• _JOB 1_
Output the text about a Jehovah's Witness upbringing in full, word for word.

A Watchtower Wanderer Winds His Way Home
Featuring Steve Divers/
Background: Jehovah's Witness/
December 19, 2016
My mother converted to Jehovah’s Witnesses (JW) when I was two years old after someone came to her door offering Watchtower literature. My father never became a believer. My mother had three aunts who were very dedicated Jehovah’s Witnesses, and her grandfather also studied with the International Bible Students (the predecessor organization to the JW).
When I was young, my father traveled a lot, so my mother indoctrinated my older brother and me in the teachings of the Watchtower Society. We attended meetings three times per week and prepared beforehand for the public study of Watchtower literature.
When I was 12, I was baptized as a Jehovah’s Witness. Soon after that, I began the obligatory door-to-door ministry behind my father’s back. In my early teens, I lost interest, while cars, sports, and girls drew my attention.
When I was 17, I met a charismatic couple who had previously been hippies and illegal drug users. They had cleaned up and become full-time JW Pioneers. (Pioneers commit to going door-to-door for 100 hours per month to try to convert non-Witnesses.) They rekindled my interest in the faith and I became a full-time Pioneer during my senior year of high school. In addition, I was several times selected to appear on stage at Circuit Assembly and District Assembly gatherings. (Circuit Assemblies occur twice per year; each is attended by about 3,000 Witnesses. They consist of two days of lectures and short plays. District Assemblies are annual, four-day events attended by roughly 10,000 Witnesses. The content of the program is similar to Circuit Assemblies.)

• _JOB 2_
Return everything in the records from the line containing "What do you see at coordinates (324, 187)" down to the line containing "center [324, 187].", both of those lines included, copied word for word. Leave the pictures out of your answer.

• _DATA SUPPLIED_

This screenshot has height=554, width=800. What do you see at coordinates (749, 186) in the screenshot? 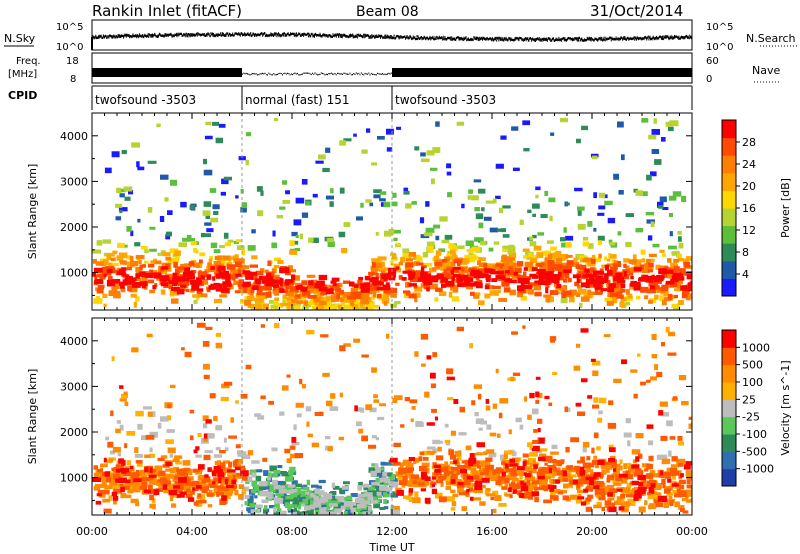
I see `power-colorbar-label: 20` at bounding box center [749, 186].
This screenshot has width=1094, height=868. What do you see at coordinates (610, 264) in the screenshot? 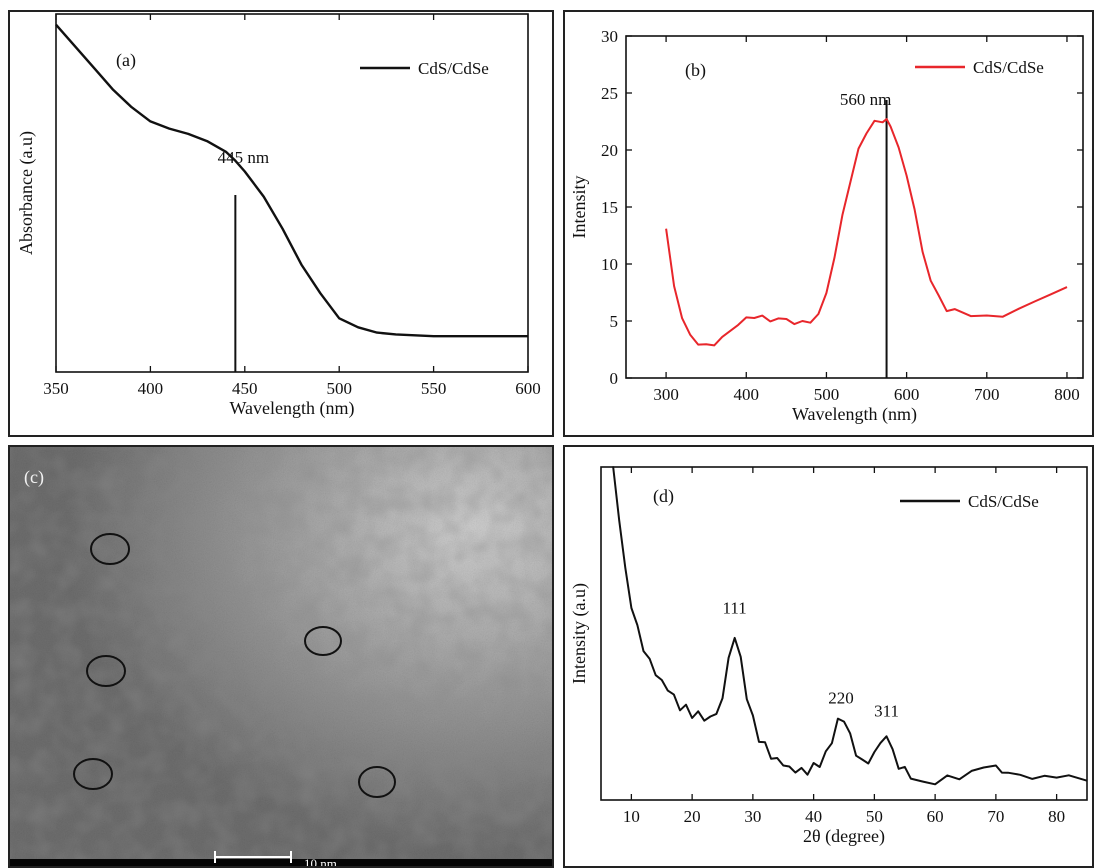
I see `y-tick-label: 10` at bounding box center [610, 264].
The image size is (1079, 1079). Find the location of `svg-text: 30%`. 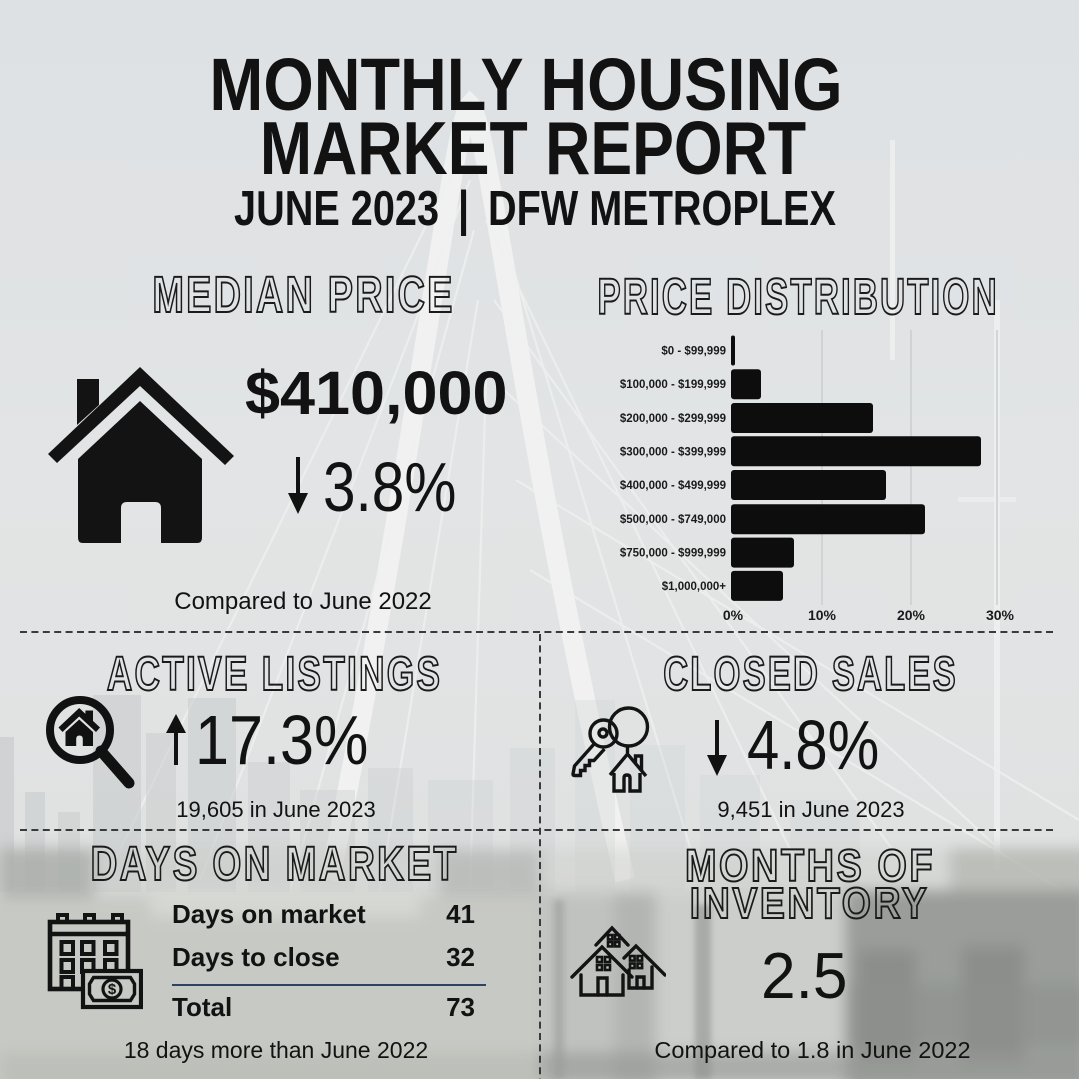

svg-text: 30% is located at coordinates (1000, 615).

--

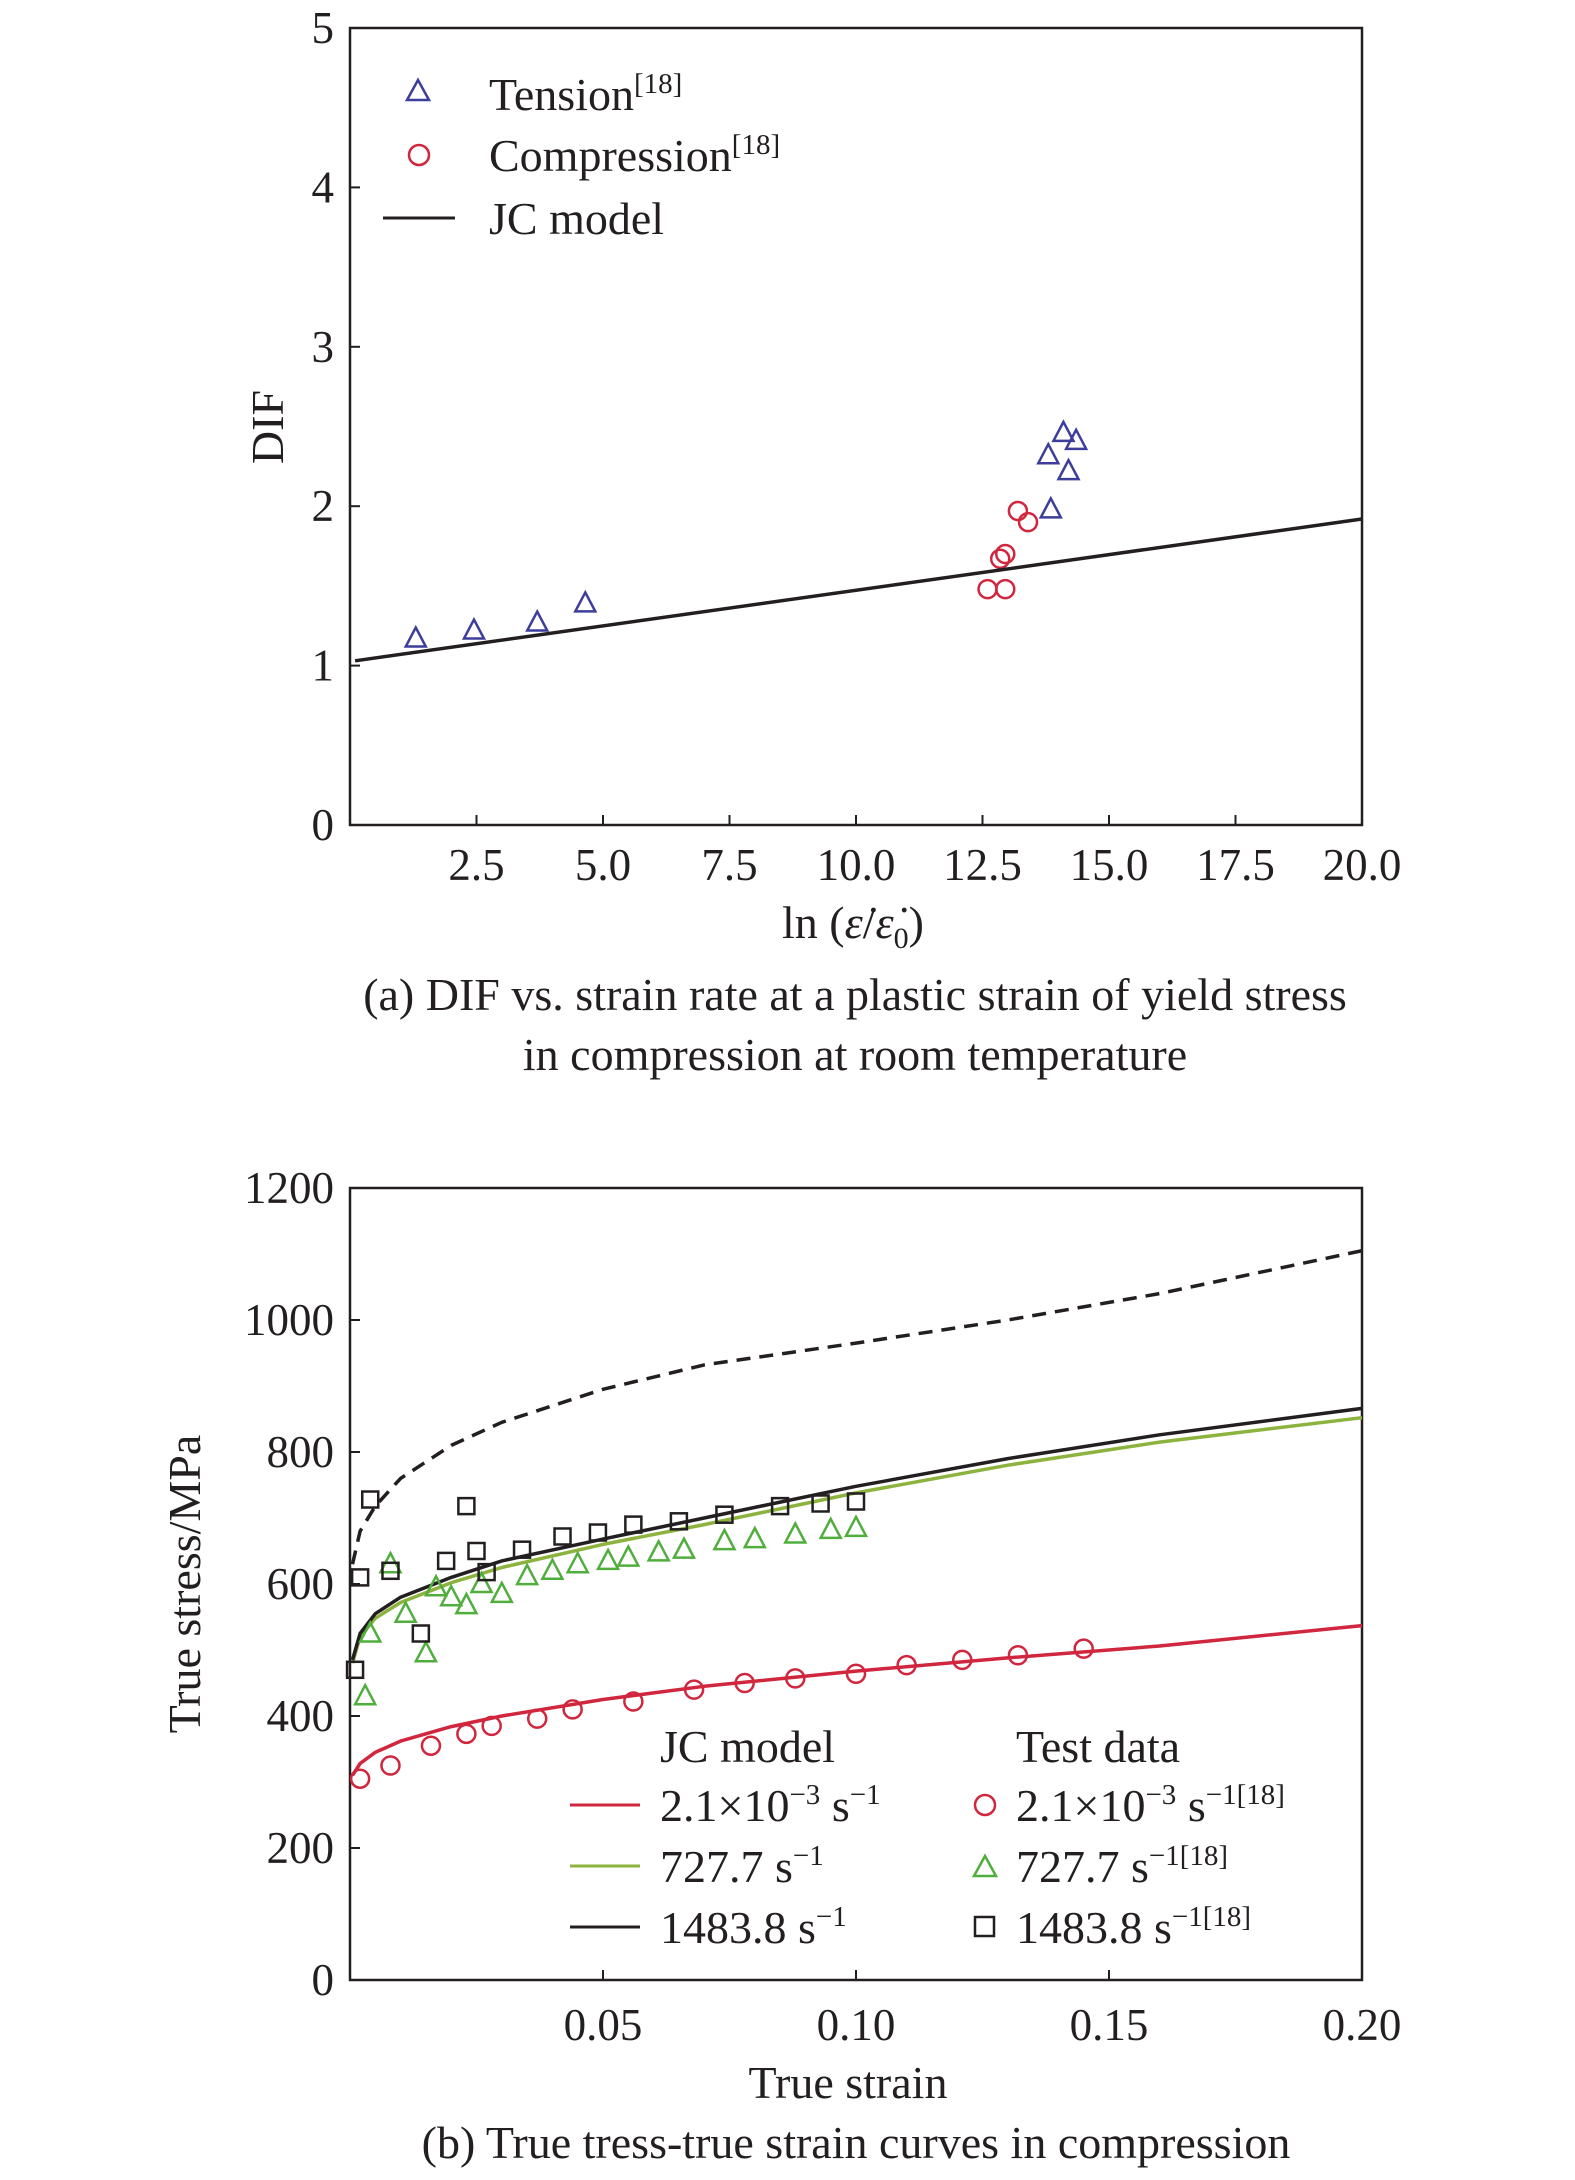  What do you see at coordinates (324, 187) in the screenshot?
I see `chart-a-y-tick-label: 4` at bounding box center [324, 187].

• _ANSWER SECTION 1_
A Watchtower Wanderer Winds His Way Home
Featuring Steve Divers/
Background: Jehovah's Witness/
December 19, 2016
My mother converted to Jehovah’s Witnesses (JW) when I was two years old after someone came to her door offering Watchtower literature. My father never became a believer. My mother had three aunts who were very dedicated Jehovah’s Witnesses, and her grandfather also studied with the International Bible Students (the predecessor organization to the JW).
When I was young, my father traveled a lot, so my mother indoctrinated my older brother and me in the teachings of the Watchtower Society. We attended meetings three times per week and prepared beforehand for the public study of Watchtower literature.
When I was 12, I was baptized as a Jehovah’s Witness. Soon after that, I began the obligatory door-to-door ministry behind my father’s back. In my early teens, I lost interest, while cars, sports, and girls drew my attention.
When I was 17, I met a charismatic couple who had previously been hippies and illegal drug users. They had cleaned up and become full-time JW Pioneers. (Pioneers commit to going door-to-door for 100 hours per month to try to convert non-Witnesses.) They rekindled my interest in the faith and I became a full-time Pioneer during my senior year of high school. In addition, I was several times selected to appear on stage at Circuit Assembly and District Assembly gatherings. (Circuit Assemblies occur twice per year; each is attended by about 3,000 Witnesses. They consist of two days of lectures and short plays. District Assemblies are annual, four-day events attended by roughly 10,000 Witnesses. The content of the program is similar to Circuit Assemblies.)

• _ANSWER SECTION 2_
  What do you see at coordinates (324, 187) in the screenshot?
I see `chart-a-y-tick-label: 4` at bounding box center [324, 187].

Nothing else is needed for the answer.